The author of the New Republic piece, Ralph E. Lapp, correctly predicted that “the energy mix by the year 2000 [would] include natural gas, uranium, and coal as the basic fuels.” Today, all of these are important components both of Southern Company’s fuel portfolio and of the broader U.S. energy mix. While generation sources can vary depending on the season and on fuel prices, at the end of 2013, Burleson says, Southern Company was generating roughly 38 percent of its energy from coal, 42 percent from natural gas, 16 percent from nuclear, and four percent from hydropower. “You just don’t want to put too much dependence on any one fuel source,” he says.

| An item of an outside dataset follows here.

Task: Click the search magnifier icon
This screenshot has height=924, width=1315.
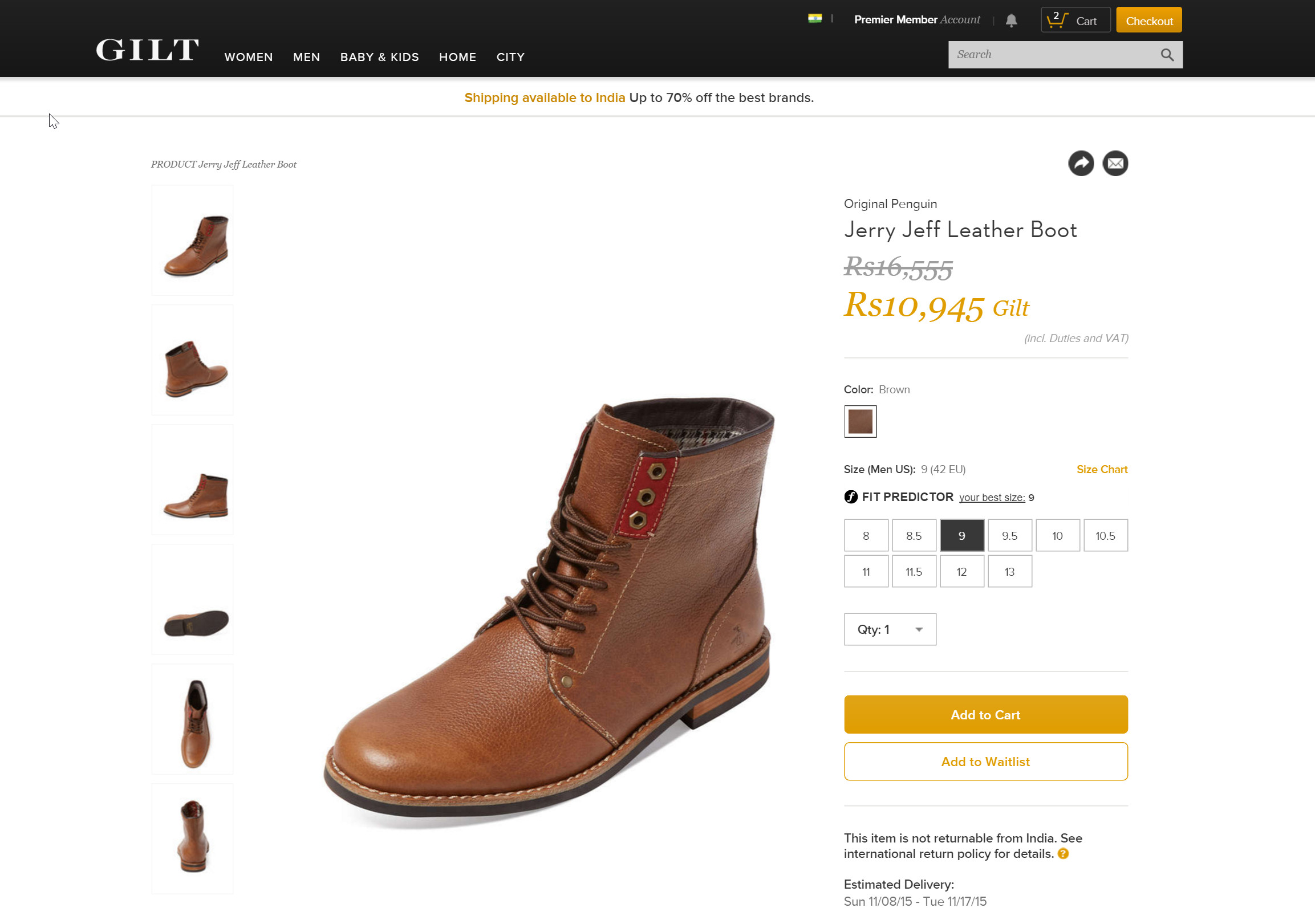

That maxim is true whether the portfolio in question is one company’s or the United States’s overall. When it comes to protecting America’s security, the work Honomichl did in the Navy was key—but the work she does at Southern Company, bringing new nuclear generation capabilities on line, is also very important.

Once she had identified Southern Nuclear as the place she wanted to work, Honomichl pursued her goal with determination. She was hired in 2006 in the entry-level position of nuclear technician, initially assigned to facility repairs and other miscellaneous beginner’s tasks. The work was tough, but to Honomichl it was worth it. “I did that because I wanted to work at Southern Company.”

She soon moved up in the company—thanks to “the experience and knowledge I gained in the military,” she says, but also thanks to the company’s focus on developing the talents and skills of its employees. After spending about four years as an instrumentation and controls technician at Plant Vogtle units 1 and 2, she was again promoted, this time to the rank of supervisor. The company moved her to its new project at the Vogtle site, where she oversees a team of four people who are responsible for ensuring the plant’s digital instruments safely and accurately support the operations of the new units. She finds the experience of working on the new plant invigorating. “I think there’s a different sense of ownership when you’re actually seeing it being built,” she says. “Right now is the time to get it right for Vogtle 3 and 4. The work that we do today will make it a safer, more reliable plant in 2017 and 2018.”

Honomichl’s ability to think long-term gave her civilian job search a very happy ending. “I always get the question, ‘Man, how can I get a job out there?’” she says, referring to Plant Vogtle. (She lives in Lincolnton, Georgia, near the Waynesboro site). “Everyone I know is excited for anyone who works here, just because it is a great place to work. It’s got a great reputation. People are lined up wanting a job here.” The company employs many local people, contributing to what Honomichl says is a good environment for a job search in the area around Waynesboro: “There’s plenty of employment here for sure.” In fact, 25 percent of new hires at Vogtle 3 and 4 are veterans.

Burleson agrees that a sound, diversified energy strategy, among its many other benefits, can “absolutely” help to protect jobs.

“If we do a good job taking care of our customer, in terms of reliability of our product and affordability, that is going to help us have a healthy company that is able to provide a stable work environment, provide competitive pay and benefits, and allow our company to continue to be successful down the road.” A diverse fuel portfolio means high fuel prices or extraction problems in one sector won’t bring the company to its knees, which can help to save jobs and maintain compensation standards.

Even though she has left the Navy, Honomichl is still serving the national interest through her work at Southern Company. And in return, the company—relying on its diverse fuel strategy—will serve hers.